Ottenere energia dai fiumi, ma senza realizzare dighe o puntellarne il letto con minuscole turbine, senza influire sulla portata minima né dover sfruttare un salto o un percorso in discesa. Ci ha provato l’ingegnere olandese Joost Veerman del Westus, Centro per le Tecnologie Idriche Sostenibili di Leeuwarden che con un gruppo di colleghi ha studiato la possibilità di impiegare la differenza di salinità presente alla foce dei fiumi per creare energia immagazzinabile in un nuovo tipo di batteria. Il progetto, denominato “Blue Energy” parte dal concetto, noto da tempo, di energia a gradiente salino o energia osmotica ottenuta dalla differenza nella concentrazione di cloruro di sodio fra l’acqua salata e l’acqua dolce, esattamente ciò che avviene quando il fiume si riversa nel mare.
A livello teorico sarebbe possibile recuperare enormi quantità di energia da grandi masse di acqua: nei soli Paesi Bassi, primi in tal senso ad aver avviato una simile sperimentazione, si calcola che gli oltre 3.300 /m3 al secondo di acqua dolce che sfociano in mare avrebbero un’energia potenziale di 3.300 MW. Un sistema del genere dunque potrebbe trovare applicazione in tutto il mondo, dal delta del Gange alla foce del Mississippi, senza causare danni all’ambiente né all’ecosistema, e a pieno regime – sempre teoricamente – fornire fino al 7 % del fabbisogno energetico globale.

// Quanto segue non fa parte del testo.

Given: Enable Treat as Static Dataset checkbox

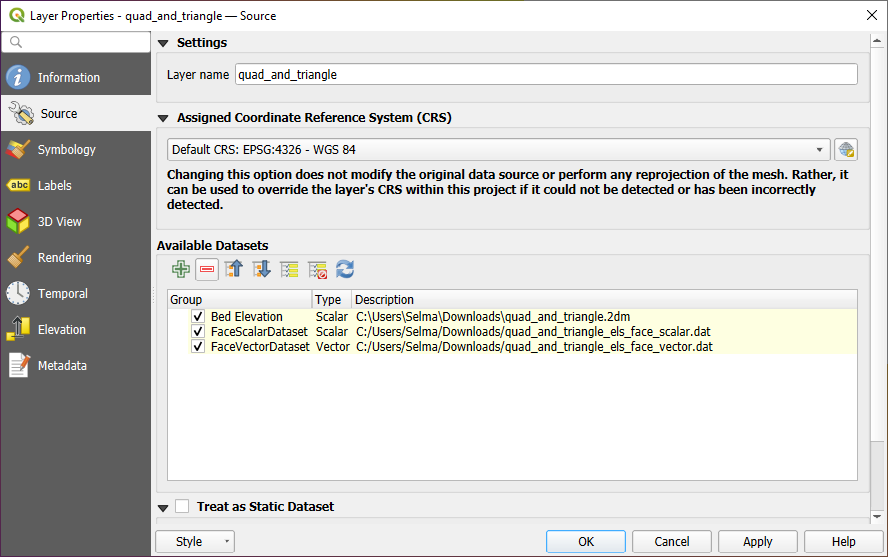Looking at the screenshot, I should coord(182,507).
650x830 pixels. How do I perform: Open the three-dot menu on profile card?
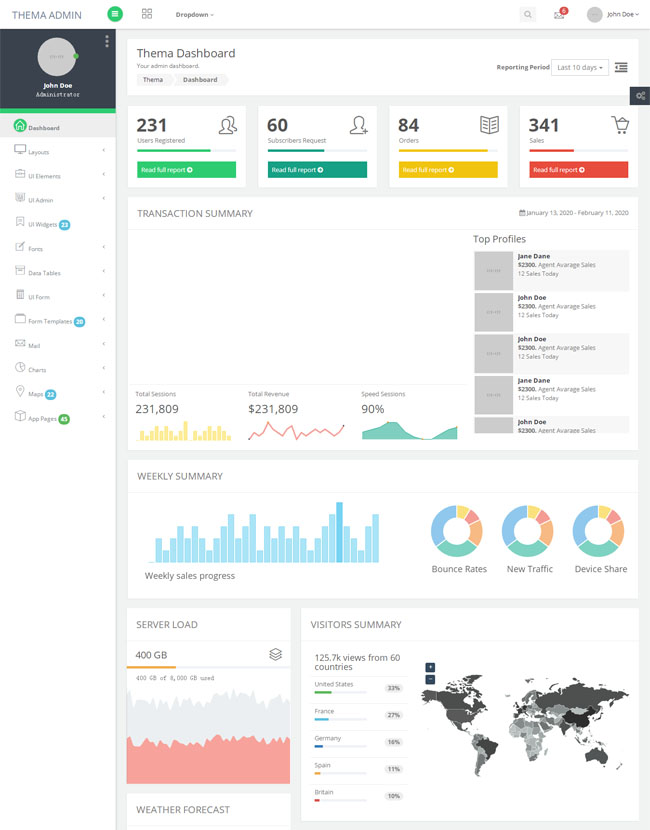(107, 41)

Il miglior sistema per poter sfruttare questo potenziale consiste nell’elettrodialisi inversa (RED) che si avvale di speciali membrane selezionatrici dei soluti e su cui si ancorano le principali difficoltà. Le recenti ricerche nel campo, si sono focalizzate sull’applicazione delle stesse membrane impiegate nella desalinizzazione per usi per la depurazione delle acque reflue. Sfruttando i progressi ottenuti, Veerman e il suo team ha messo a punto una pila contenete al suo interno due membrane, una permeabile a ioni positivi e l’altra a ioni negativi ed entrambe “water-proof”.
Quando l’acqua dolce e quella salata fluiscono simultaneamente attraverso camere alternate, gli ioni cloruro (carichi negativamente) scorrono spontaneamente attraverso una membrana e gli ioni sodio (carichi positivamente) attraverso l’altre nella direzione opposta. Questo movimento genera una differenza di potenziale tra la coppia di elettrodi collocati alle due estremità della pila. Il prototipo messo a punto nei laboratori del Westus possiede una potenza di soli 20 Watt, ma che si sono rivelati abbastanza per allettare l’azienda norvegese Statkraft che attiverà nel mese di maggio la prima centrale sperimentale a energia osmotica su larga scala a Tofte, una cittadina costiera vicino a Oslo. Saranno collocati ben 2 mila metri quadri di membrane che genereranno circa 4 kW – un quinto della quale però utilizzata per pompare l’acqua – con la previsione futura di costruire una centrale più grande in grado di produrre almeno 25 MW (il fabbisogno di circa 15 mila famiglie) entro il 2015. Inoltre Redstack e Wetsus stanno collaborando ad un progetto pilota in una miniera di sale ad Harlingen, nei Paesi Bassi settentrionali, con lo scopo di aiutare i ricercatori a valutare la scalabilità della tecnologia.
A livello dei possibili impatti ambientali, va considerato che il processo genera acqua salmastra, che tuttavia potrebbe semplicemente essere pompata o incanalata verso il mare. Ogni impianto inoltre richiede condotte per la raccolta e lo scarico delle acque, così come strutture per il trasporto dell’energia elettrica alla rete, rendendo pertanto chiaro la quantità di lavoro ancora da fare prima di poterne fare una nuova tecnologia su cui puntare.